Don't get me wrong, as someone who's reviewed quite a few puzzle games, The Ring is still intriguing and Arc0baleno may even be onto something.
The Ring sets itself apart from the crowd of dime-a-dozen repeats with a entirely new take on puzzle gameplay. Unfortunately, there are also unnecessary errors that make the app look hastily put together.
The Ring eschews the typical horizontal "falling down" approach to puzzle blocks. Instead, you are situated in the center of a ring and you launch puzzle pieces into a sort of "space-like" arena, where they bounce and hit apart like dominoes. Your goal is to fit as many into the space as possible.

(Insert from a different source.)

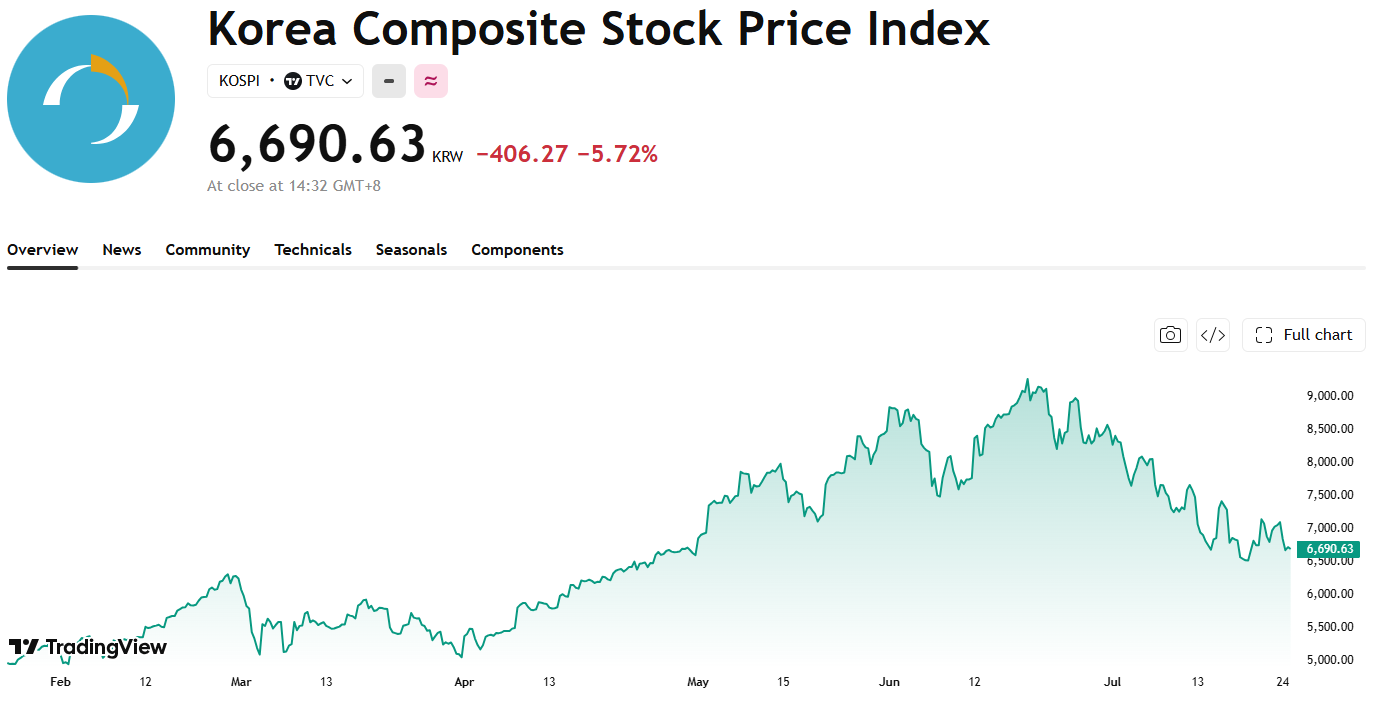This screenshot has width=1379, height=715.
Task: Select the Technicals tab
Action: (x=313, y=250)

As backstory, the game states you are taking an aptitude test for the year 5153, which apparently involves fitting little blocks inside a ring. While the story is nothing to inspire Spielberg, it does get the point across.

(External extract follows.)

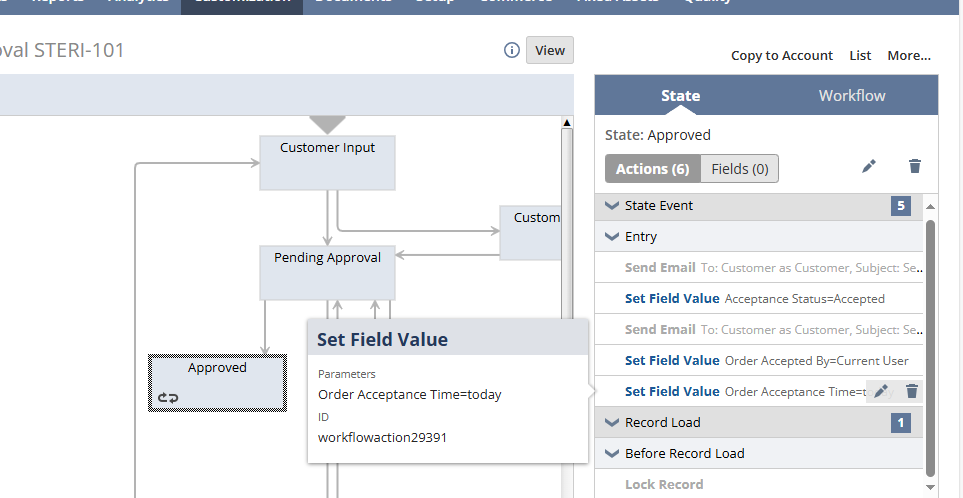Delete the Approved state using trash icon
Screen dimensions: 963x498
[914, 167]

The Ring starts off in an exciting new direction for the puzzle genre. It aims to rewrite the idea of how users can place their pieces, and incorporates gravity and momentum into the equation.

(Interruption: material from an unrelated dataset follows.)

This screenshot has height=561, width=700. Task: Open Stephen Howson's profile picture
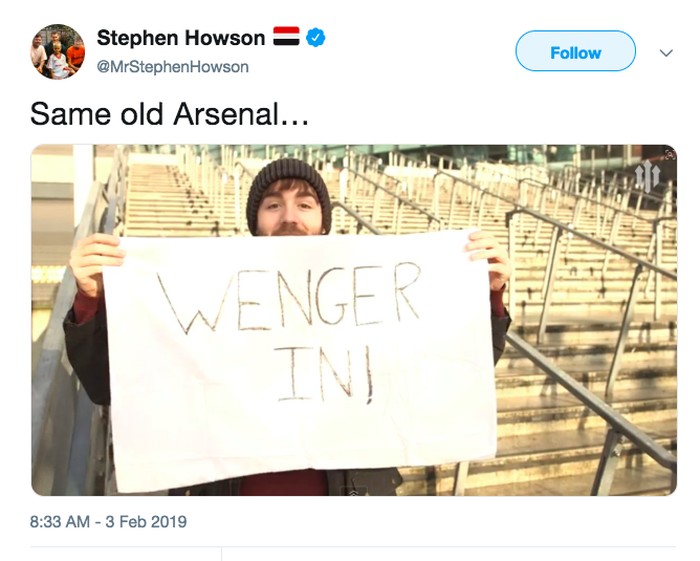[x=57, y=52]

Where The Ring falls short, is in over simplification. The game's strategy does not allow the player to make combos, line up pieces, or make patterns. Instead, you cram as many pieces into the space as you can. Period. It's more a mixture of luck and skill. The only goal is to gather more points before you hit the center piece and go broke — much like in Bubbly Eyes Free.
Sadly, this is a very boring concept for its tetris-like pieces. While a square peg doesn't necessarily fit a round hole, innovation (which is what this game seems to base itself on) could experimented with new kinds of gameplay. Instead, The Rings focuses has a very linear goal that depends on bugs and luck instead of strategy.
As you play, the Ring spins randomly changing in speed and direction. If you win the round, you can save your unique ring set as a wallpaper. Again, it's a neat idea that seems to fall just a bit short of the goal.
In the end, the game seemed to lack a lot of bug and feature testing. The menu does not offer a level selection, nor the ability to actually save. Instead, you keep going in rounds until you lose and have to start all over again at the first level should you quit.
In the end you'll have to take The Ring for what it is: a proof of concept. If The Ring gets a bit more time in the incubator, it could be a true game-changer. It just needs a bit more polish.